The front door was standing wide open, and Winter knew he hadn’t left it that way. He’d been flanked.

45

“Oh my God,” Click pleaded, “don’t shoot me! Please, please. .”

Winter turned the corner and aimed at the back of the person who stood aiming a gun down at Click’s upturned face. The young man lay on the hallway floor on his back. In one hand he held the unloaded Smith, and in the open palm of the other, a pair of bullets. Click had been stopped from loading the handgun by the unblinking eye of a large-bore FBI-issued Glock.

“Shoot her!” Click yelled when he spotted Winter.

“I thought you left,” Winter said, putting his SIG in its holster.

“Did you see who did this?” Alexa asked.

“One was Max Randall. The other shooter was too large to be Sarnov.”

Alexa snatched Click’s gun away from him, slipping her own into her shoulder bag. She looked into the den and shook her head slowly. “What the hell were they using?”

“Where did you come from?”

“I found your truck empty and I was standing at the front door when I heard glass breaking. I came in and found Ferny Ernest here loading his piece.”

“A pair of MP5s firing subsonic rounds, noise suppressors. That the sort of weapons the good colonel was dealing?”

Alexa nodded.

“So, what the hell are you doing here?”

“I had an epiphany. I doubled back.”

“I didn’t see your car on the street.”

“Parked on the next street and cut through the Lathams’.”

“What was this epiphany?”

“I figured you planned to do something insane and that I should be with you so I’d know what you didn’t do in case I’m ever asked officially. I thought about what you said about this guy’s value weighed against the Dockerys’ lives.” She winked at Winter and smiled. “You were right. I was wrong.

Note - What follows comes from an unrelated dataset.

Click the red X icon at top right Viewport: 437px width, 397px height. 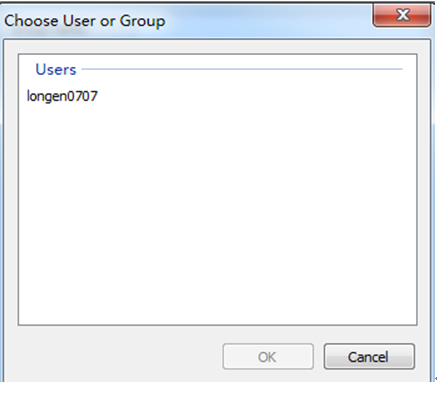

This is new territory for me.”

“It was Max Randall?” Click asked, from the floor.

Winter nodded. “Yes, Click, I saw his face clearly.”

“Why would he shoot me?”

“I’d bet he came back to cancel the job offer Sarnov extended to you earlier this evening.”

“Why would he do that?” Click demanded.

“Because Sarnov as much as told you that he was planning to wipe your family out, and Max probably decided it was too much information too soon. He knows nothing you can do with a computer is unique enough to jeopardize his ass after Bryce is free.”

Click said, “You saved me-so I know you aren’t going to hurt me.”

Alexa laughed and shook her head slowly. “Boy, for a genius, you do not know Shinola.”

46

Winter Massey looked in his rearview mirror at Alexa’s headlights, and then beside him at sulking Click’s profile. Being almost killed had a sobering effect on people lucky enough to be able to remember it after the fact. Click was still wearing his red-and-blue plaid flannel robe over his T-shirt and boxers. The athletic sock on his right foot was bunched around his ankle like a badge of defeat.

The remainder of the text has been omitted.